I would like to get an answer pointing out the reasons why the following idea described below on a very simple example is commonly considered bad and know its weaknesses.
I have a sentence of words and my goal is to make every second one to uppercase. My starting point for both of the cases is exactly the same:
String sentence = "Hi, this is just a simple short sentence";
String[] split = sentence.split(" ");
The traditional and procedural approach is:
StringBuilder stringBuilder = new StringBuilder();
for (int i=0; i<split.length; i++) {
if (i%2==0) {
stringBuilder.append(split[i]);
} else {
stringBuilder.append(split[i].toUpperCase());
}
if (i<split.length-1) { stringBuilder.append(" "); }
}
When want to use java-stream the use is limited due the effectively-final or final variable constraint used in the lambda expression. I have to use the workaround using the array and its first and only index, which was suggested in the first comment of my question How to increment a value in Java Stream. Here is the example:
int index[] = {0};
String result = Arrays.stream(split)
.map(i -> index[0]++%2==0 ? i : i.toUpperCase())
.collect(Collectors.joining(" "));
Yeah, it's a bad solution and I have heard few good reasons somewhere hidden in comments of a question I am unable to find (if you remind me some of them, I'd upvote twice if possible). But what if I use AtomicInteger
- does it make any difference and is it a good and safe way with no side effects compared to the previous one?
AtomicInteger atom = new AtomicInteger(0);
String result = Arrays.stream(split)
.map(i -> atom.getAndIncrement()%2==0 ? i : i.toUpperCase())
.collect(Collectors.joining(" "));
Regardless of how ugly it might look for anyone, I ask for the description of possible weaknesses and their reasons. I don't care the performance but the design and possible weaknesses of the 2nd solution.
Please, don't match AtomicInteger with multi-threading issue. I used this class since it receives, increments and stores the value in the way I need for this example.
As I often say in my answers that "Java Stream-API" is not the bullet for everything. My goal is to explore and find the edge where is this sentence applicable since I find the last snippet quite clear, readable and brief compared to StringBuilder
's snippet.
Edit: Does exist any alternative way applicable for the snippets above and all the issues when it’s needed to work with both item and index while iteration using Stream-API?
The documentation of the java.util.stream
package states that:
Side-effects in behavioral parameters to stream operations are, in general, discouraged, as they can often lead to unwitting violations of the statelessness requirement, as well as other thread-safety hazards.
[...]
The ordering of side-effects may be surprising. Even when a pipeline is constrained to produce a result that is consistent with the encounter order of the stream source (for example, IntStream.range(0,5).parallel().map(x -> x*2).toArray()
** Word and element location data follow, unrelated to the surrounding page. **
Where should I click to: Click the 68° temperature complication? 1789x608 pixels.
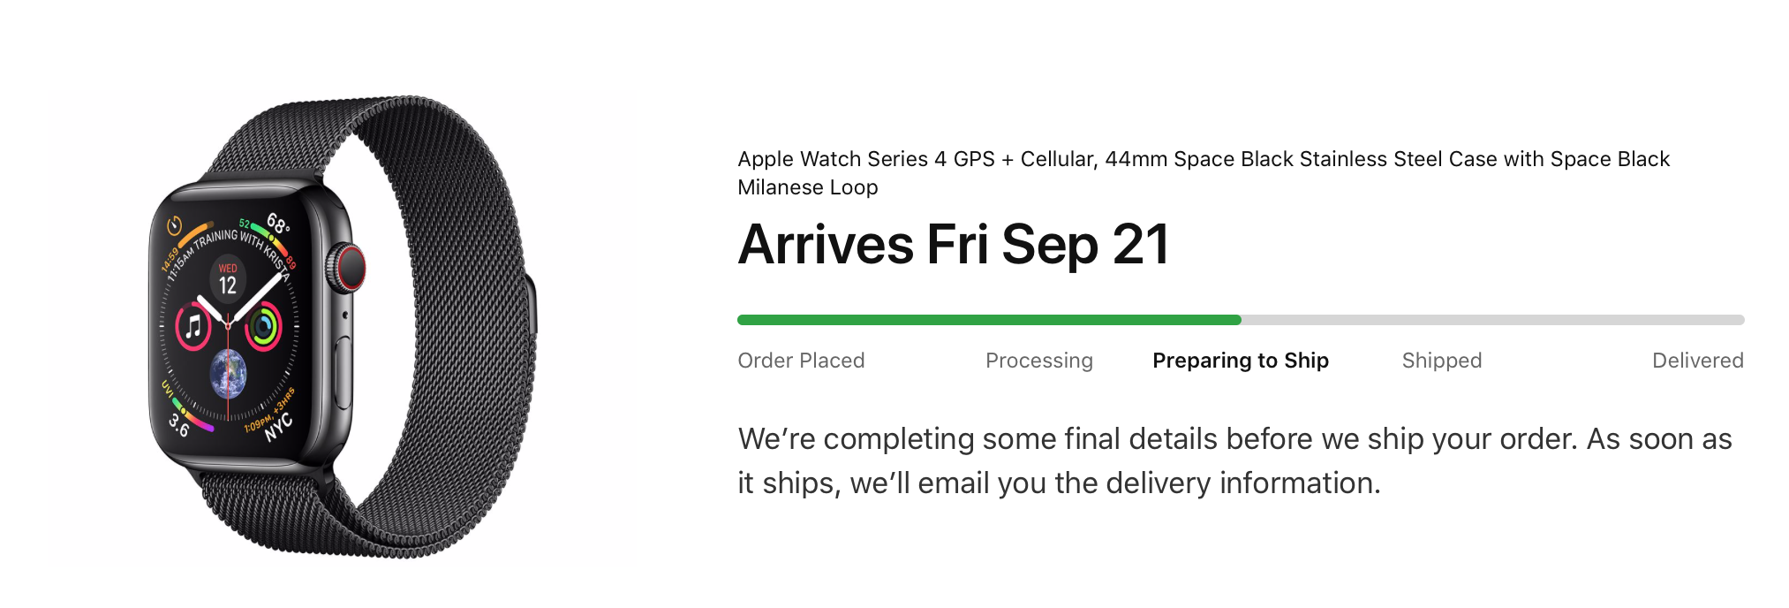point(277,224)
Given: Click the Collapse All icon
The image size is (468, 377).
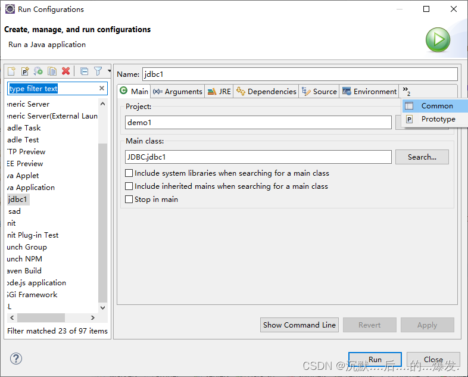Looking at the screenshot, I should 85,71.
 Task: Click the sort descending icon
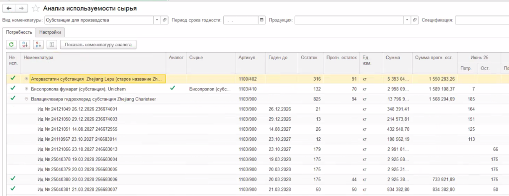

must produce [0, 2, 4, 6, 8]
), no guarantees are made as to the order in which the mapper function is applied to individual elements, or in what thread any behavioral parameter is executed for a given element.
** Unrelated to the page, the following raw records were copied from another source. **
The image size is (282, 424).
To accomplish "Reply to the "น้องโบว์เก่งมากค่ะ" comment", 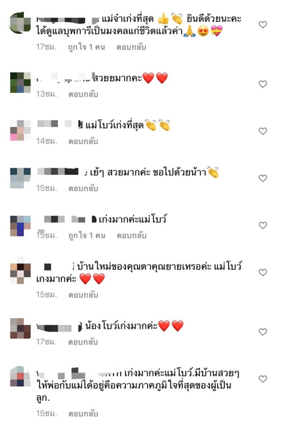I will pos(83,342).
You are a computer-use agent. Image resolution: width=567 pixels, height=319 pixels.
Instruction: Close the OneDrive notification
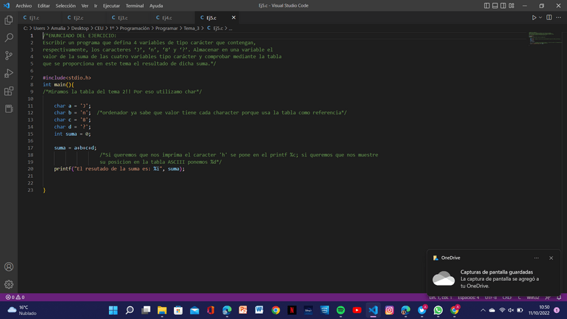(x=551, y=257)
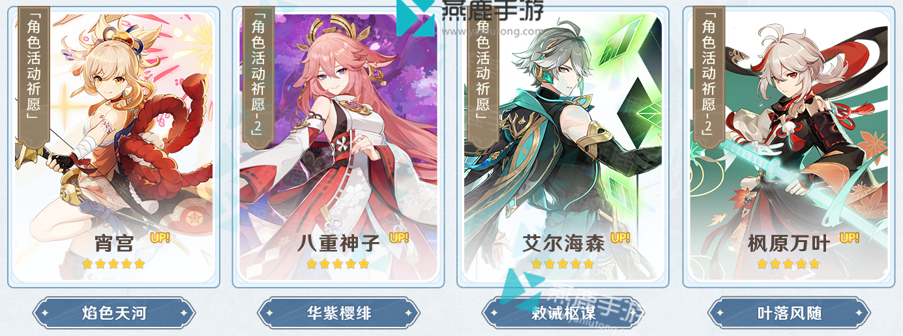Click the 焰色天河 banner button
903x336 pixels.
pos(114,313)
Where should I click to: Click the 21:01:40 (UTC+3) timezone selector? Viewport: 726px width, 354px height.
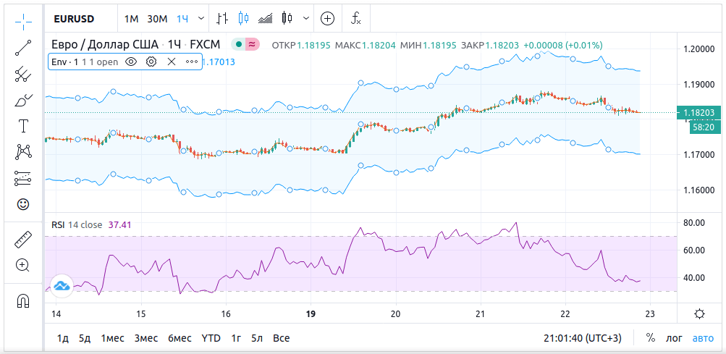pyautogui.click(x=583, y=338)
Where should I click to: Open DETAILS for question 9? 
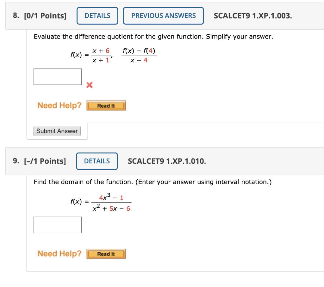click(97, 161)
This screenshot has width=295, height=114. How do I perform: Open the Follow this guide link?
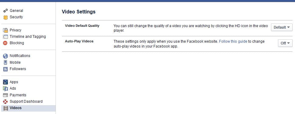tap(233, 41)
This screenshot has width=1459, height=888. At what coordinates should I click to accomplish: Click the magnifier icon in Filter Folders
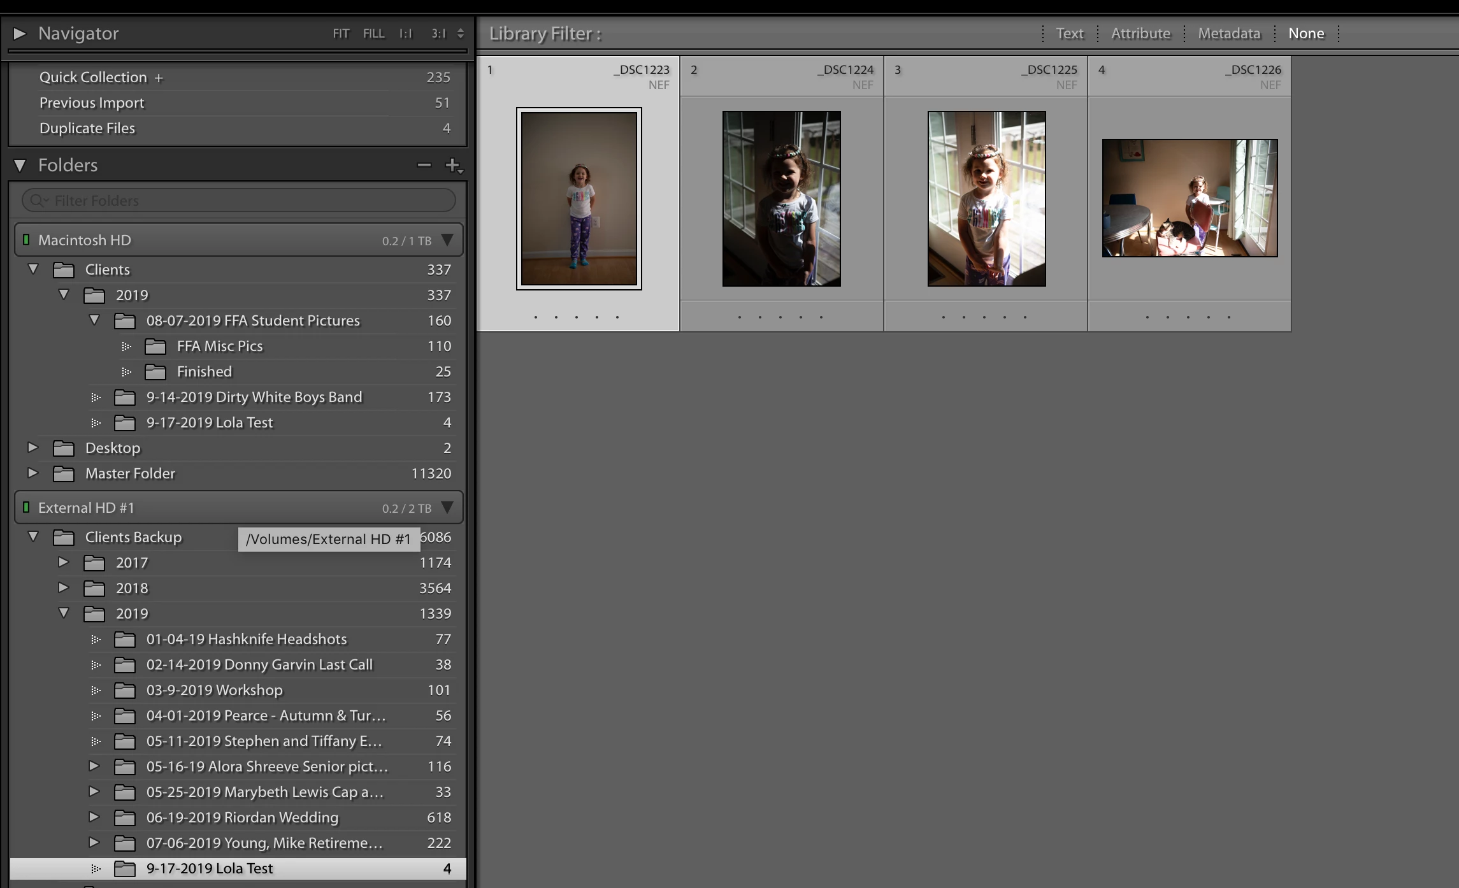coord(37,201)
This means that the elements may be processed out of order, and thus your Stream
-solutions may produce wrong results.
This is (at least for me) a killer argument against your two Stream
-solutions.
By the process of elimination, we have only the "traditional solution" left. And honestly, I do not see anything wrong with this solution. If you want to get rid of the for
-loop, you could re-write this code using a foreach
-loop:
boolean toUpper = false; // 1st String is not capitalized
for (String word : splits) {
stringBuilder.append(toUpper ? word.toUpperCase() : word);
toUpper = !toUpper;
}
For a streamified (and as far as I know) correct solution, take a look at Octavian R.'s answer.
Your question wrt. the "limits of streams" is opinion-based.
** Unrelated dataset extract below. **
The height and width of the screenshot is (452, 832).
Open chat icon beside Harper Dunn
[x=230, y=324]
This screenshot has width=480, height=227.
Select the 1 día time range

The answer to the question(s) ends here. The rest is my opinion and should be regarded as such.
In Octavian R.'s solution, we create an artificial index-set through IntStream
, which is then used to access the String[]
. For me, this has a higher cognitive complexity than a simple for
- or foreach
-loop and I do not see any benefit in using streams instead of loops in this situation.
In Java, comparing with Scala, you must be inventive. One solution without mutation is this one:
String sentence = "Hi, this is just a simple short sentence";
String[] split = sentence.split(" ");
String result = IntStream.range(0, split.length)
.mapToObj(i -> i%2==0 ? split[i].toUpperCase():split[i])
.collect(Collectors.joining(" "));
System.out.println(result);
In Java streams you should avoid the mutation. Your solution with AtomicInteger it's ugly and it's a bad practice.
Kind regards!
As explained in Turing85’s answer, your stream solutions are not correct, as they rely on the processing order, which is not guaranteed. This can lead to incorrect results with parallel execution today, but even if it happens to produce the desired result with a sequential stream, that’s only an implementation detail. It’s not guaranteed to work.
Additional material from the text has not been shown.